What is expected: With the pictures left out, every record must be reproduced exactly.

++++ Records for this exercise ++++

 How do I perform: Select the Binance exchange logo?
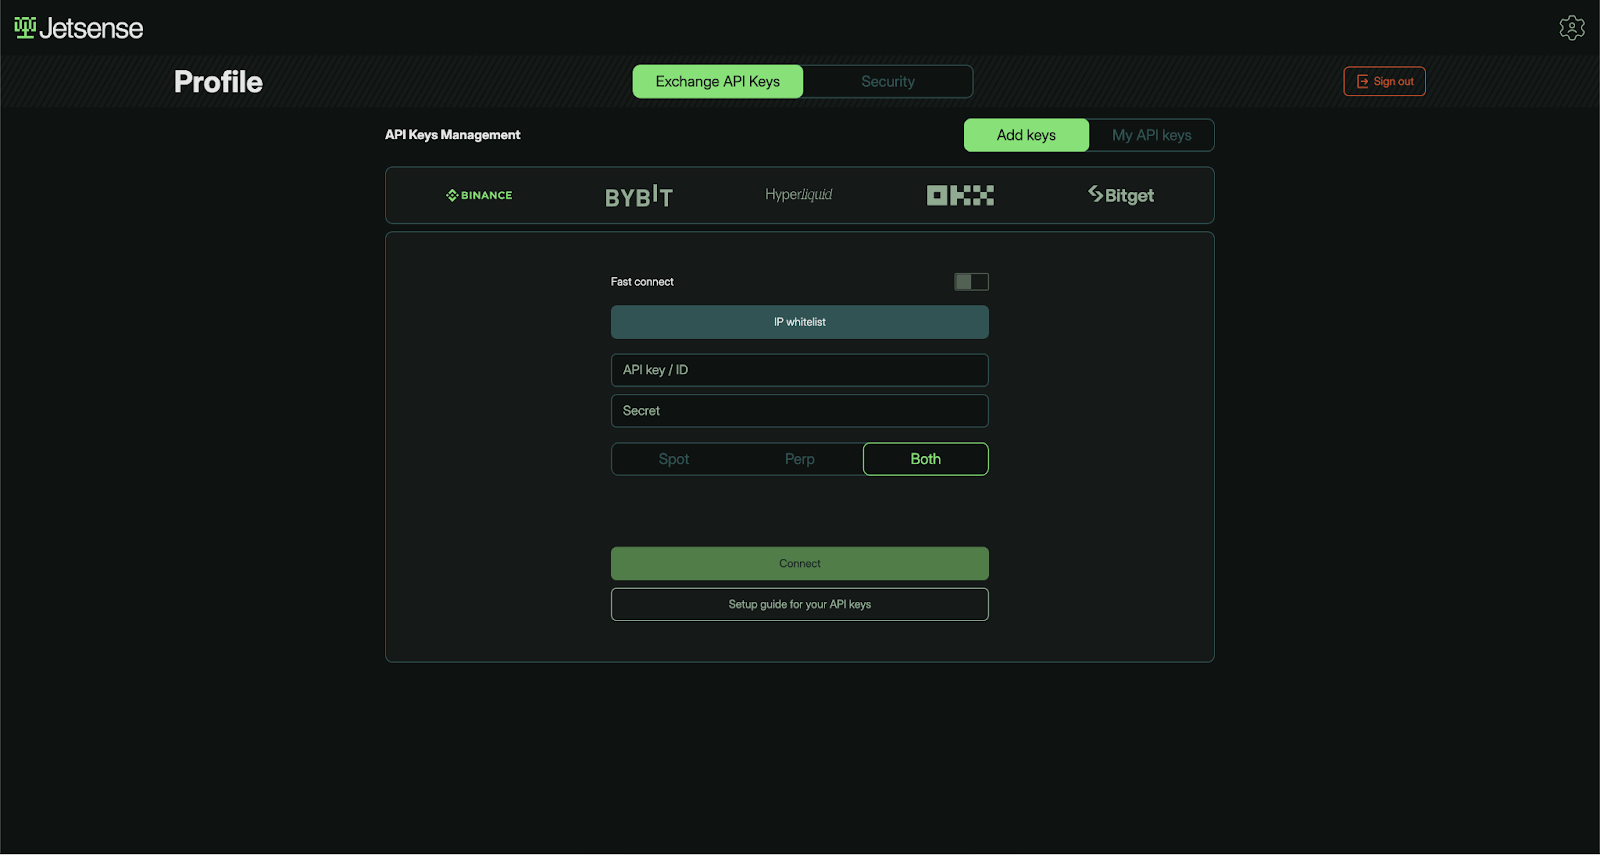pyautogui.click(x=479, y=195)
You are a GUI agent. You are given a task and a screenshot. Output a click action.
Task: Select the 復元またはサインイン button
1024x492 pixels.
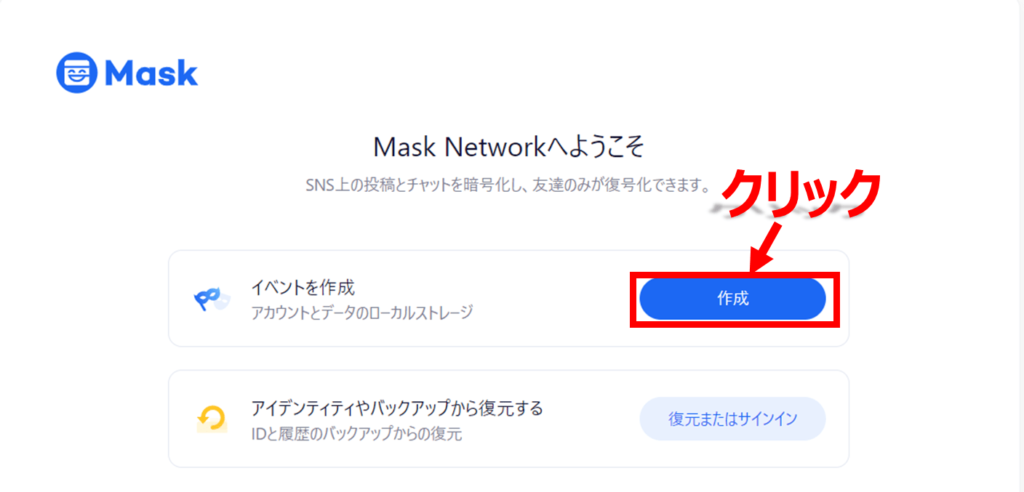pyautogui.click(x=732, y=419)
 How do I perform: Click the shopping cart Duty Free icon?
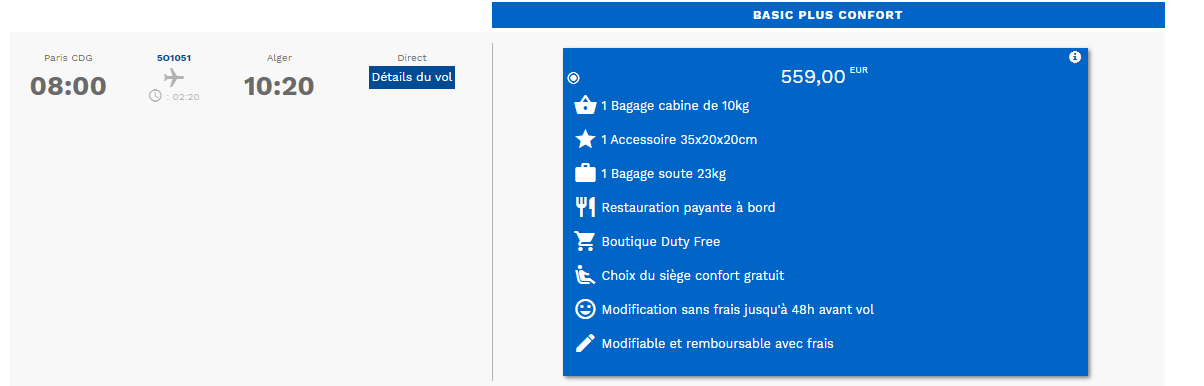click(585, 241)
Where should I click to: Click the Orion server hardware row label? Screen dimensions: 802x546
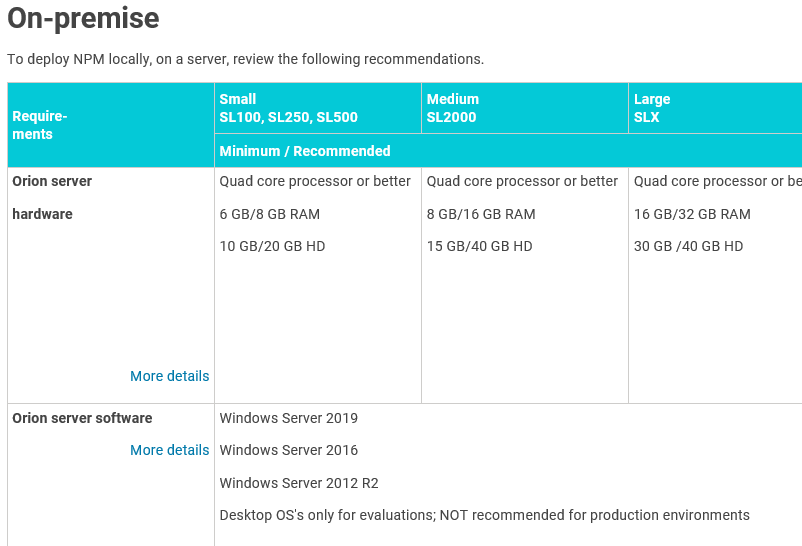[52, 197]
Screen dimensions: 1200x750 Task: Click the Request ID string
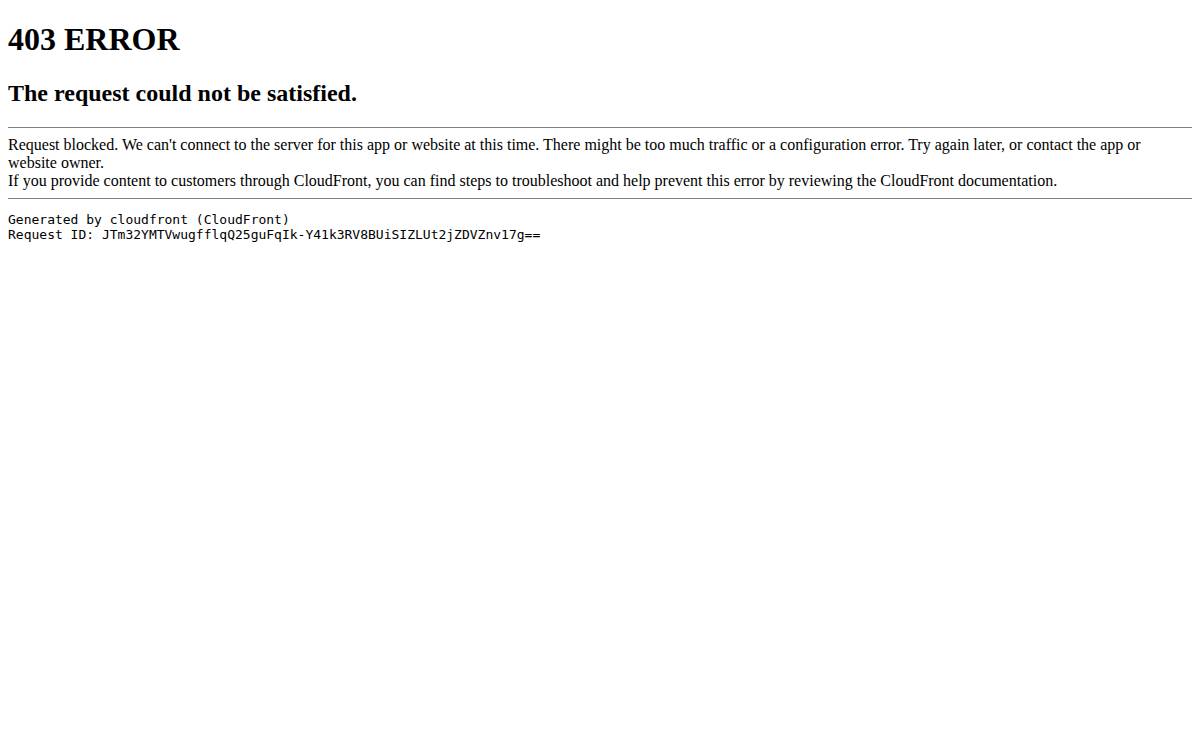(321, 235)
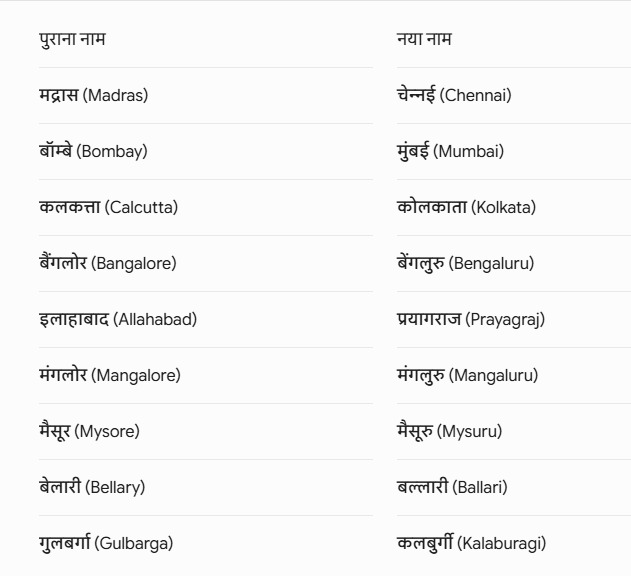Click the Mangalore row entry
Screen dimensions: 631x576
(110, 375)
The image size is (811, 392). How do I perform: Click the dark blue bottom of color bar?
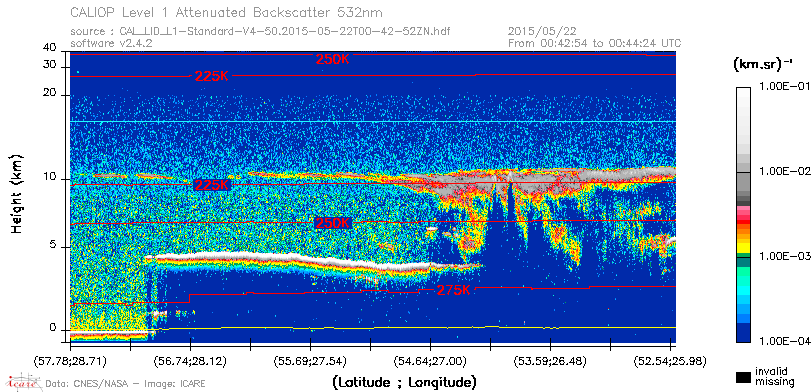point(743,333)
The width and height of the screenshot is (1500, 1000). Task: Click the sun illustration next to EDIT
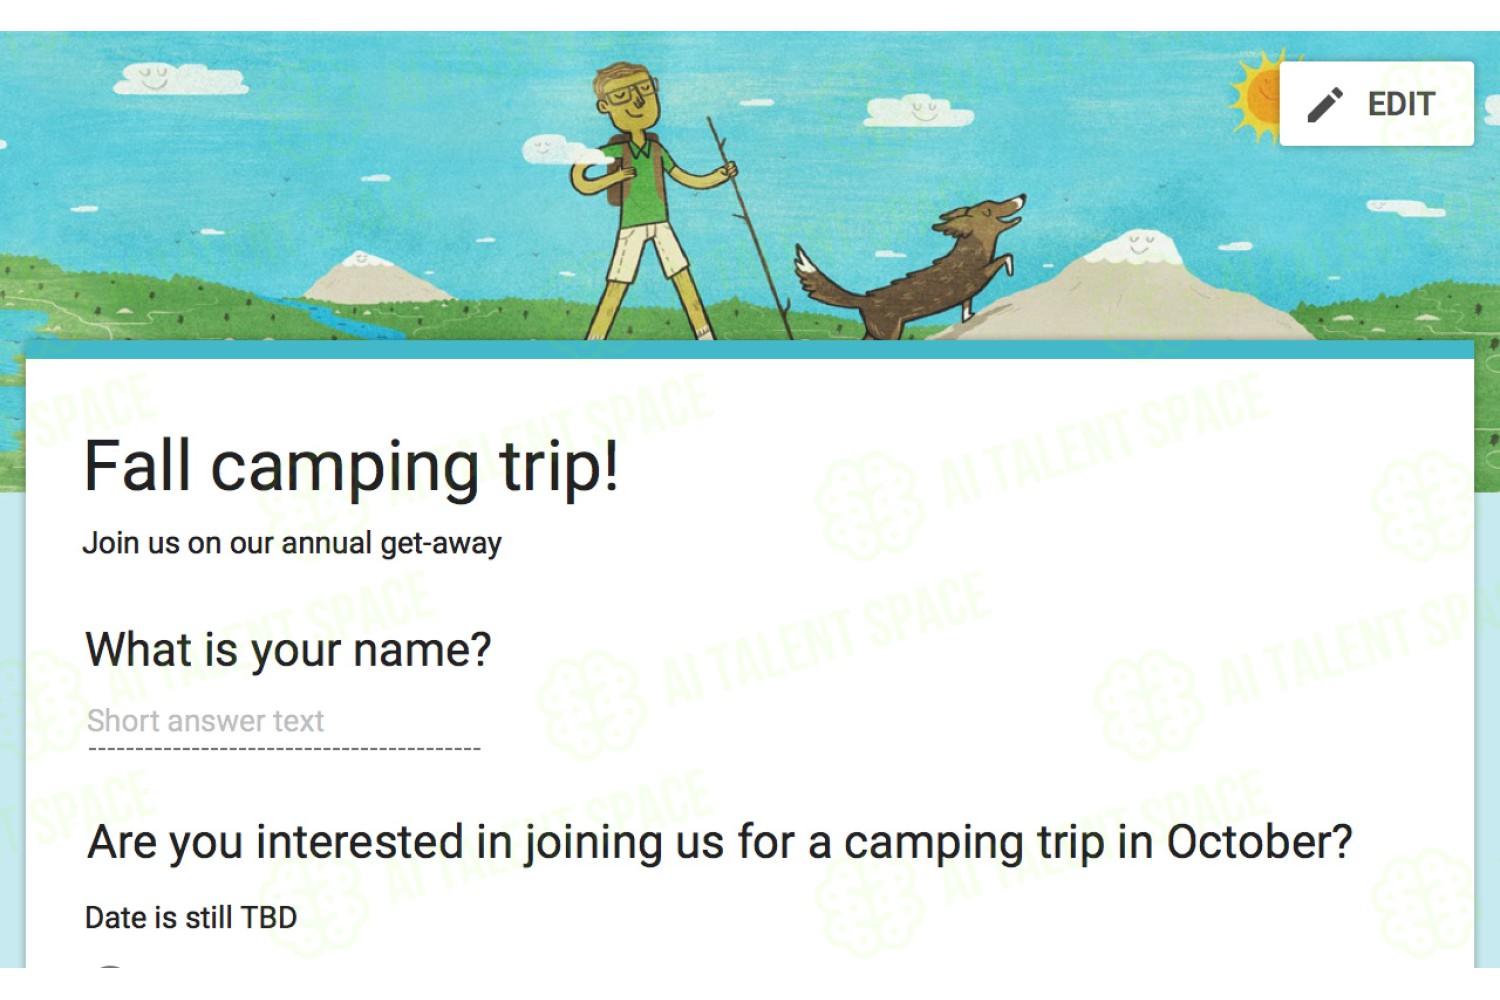tap(1256, 95)
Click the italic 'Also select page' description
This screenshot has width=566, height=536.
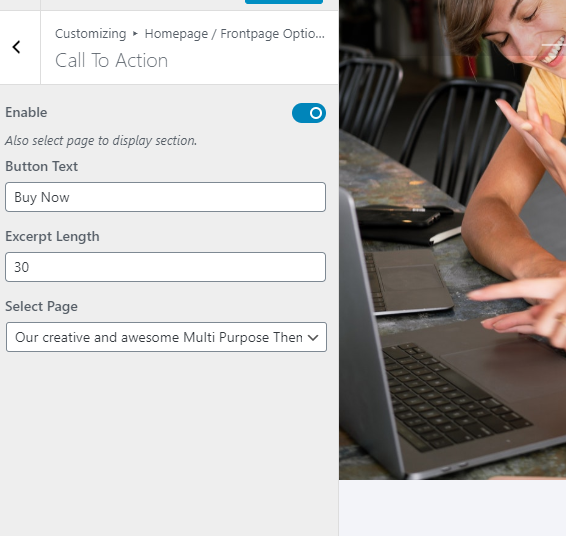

++++

Task response:
 How do I perform: Select the Binance exchange logo?
pyautogui.click(x=479, y=195)
You are a GUI agent. You are given a task and a screenshot. Output a click action.
Task: Select the 復元またはサインイン button
1024x492 pixels.
pyautogui.click(x=732, y=419)
 How do I perform: Click the shopping cart Duty Free icon?
click(585, 241)
Where should I click to: Click the Orion server hardware row label? Screen dimensions: 802x546
[52, 197]
Screen dimensions: 1200x750 Task: Click the Request ID string
(321, 235)
Click the Mangalore row entry
Screen dimensions: 631x576
(110, 375)
The image size is (811, 392). How do I perform: Click the dark blue bottom of color bar?
point(743,333)
The width and height of the screenshot is (1500, 1000). Task: Click the sun illustration next to EDIT
tap(1256, 95)
Click the italic 'Also select page' description
This screenshot has width=566, height=536.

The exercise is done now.